Turkey's New Economy Program for the period 2019-2021, known as YEP, will focus on energy and petrochemicals as recipients of state incentives to decrease the current account deficit.
Treasury and Finance Minister Berat Albayrak unveiled the program on Thursday in Istanbul where he said the program is based on three fundamental factors -- balance, discipline and transformation.
For the energy sector, the program will prioritize the increased share of renewable energy and local coal resources for power generation.
The localization of energy technologies will also be supported through the renewable energy resources zone (YEKA) model.
Last year, Albayrak, in his previous capacity as the Energy and Natural Sources Minister, presented Turkey's National Energy Strategy and vowed that Turkey would focus its diversification of energy sources on local resources. In line with this national energy strategy, Turkey opened solar and wind tenders, now as YEKA tenders, to maximize the use of local resources.
The New Economy Program stipulates that the costs of energy imports will be reduced with the help of the National Energy Efficiency Action Plan announced in April.
The National Energy Efficiency Action Plan targets $30.2 billion in savings by 2023, with the help of 55 actions to develop energy efficiency measures throughout various sectors in industry, transport, construction, agriculture, and energy generation and transformation.
The New Economy Program also states that Turkey's oil and natural gas exploration activities, particularly offshore, will be accelerated.

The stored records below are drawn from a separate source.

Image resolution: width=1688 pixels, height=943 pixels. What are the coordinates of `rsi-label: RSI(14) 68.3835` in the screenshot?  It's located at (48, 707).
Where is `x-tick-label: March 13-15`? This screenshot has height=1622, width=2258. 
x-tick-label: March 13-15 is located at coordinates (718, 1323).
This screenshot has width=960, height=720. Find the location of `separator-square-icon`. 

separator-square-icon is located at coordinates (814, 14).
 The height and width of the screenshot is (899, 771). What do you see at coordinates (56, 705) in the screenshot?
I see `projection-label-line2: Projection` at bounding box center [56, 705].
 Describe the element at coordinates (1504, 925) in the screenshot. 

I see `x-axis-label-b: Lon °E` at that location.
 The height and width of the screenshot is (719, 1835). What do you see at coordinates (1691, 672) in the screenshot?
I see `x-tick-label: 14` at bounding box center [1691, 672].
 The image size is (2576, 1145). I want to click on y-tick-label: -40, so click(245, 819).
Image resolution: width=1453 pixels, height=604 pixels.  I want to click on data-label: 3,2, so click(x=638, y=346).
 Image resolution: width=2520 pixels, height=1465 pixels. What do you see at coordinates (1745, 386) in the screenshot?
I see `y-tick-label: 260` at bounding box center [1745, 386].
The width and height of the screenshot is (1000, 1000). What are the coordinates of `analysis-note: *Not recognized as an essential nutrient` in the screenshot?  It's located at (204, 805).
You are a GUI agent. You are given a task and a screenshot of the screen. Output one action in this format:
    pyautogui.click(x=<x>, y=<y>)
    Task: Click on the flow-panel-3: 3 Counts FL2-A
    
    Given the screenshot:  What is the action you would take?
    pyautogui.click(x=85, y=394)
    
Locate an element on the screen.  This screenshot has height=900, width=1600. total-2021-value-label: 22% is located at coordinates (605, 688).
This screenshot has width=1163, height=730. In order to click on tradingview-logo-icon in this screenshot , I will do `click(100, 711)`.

Turkey will also focus on mineral exploration and drilling activities, the plan noted, adding that these reserves will be utilized through new business models and financing mechanisms and with public-private partnership.
These mineral reserves, particularly boron, will be transformed into high added-value products for international markets.
The plan also includes the creation of integrated petrochemical industry zones, specifically the Ceyhan Mega Petrochemical Industrial Zone in the south of Turkey.
The Ankara-headquartered Ronesans Holding, which engages in the construction, real estate development, and energy and health activities, has signed a framework cooperation agreement with the Netherlands-based Port of Rotterdam to develop the Ceyhan Mega Petrochemical Industrial Zone that will focus on petrochemical plants.
- Energy import bill to reach $46 billion in 2018
With the implementation of the plan, Turkey's energy import bill is forecast to reach $46 billion in 2018, compared to $37.2 billion in 2017. It is expected the bill will reach $43 billion in 2019, $44.3 billion in 2020 and $45.2 billion in 2021.
The calculation of Turkey's account deficit is based on the assumption of Brent oil averaging $72.80 per barrel in 2018, $73.20 per barrel in 2019, $69.70 per barrel in 2020 and $67 per barrel in 2021.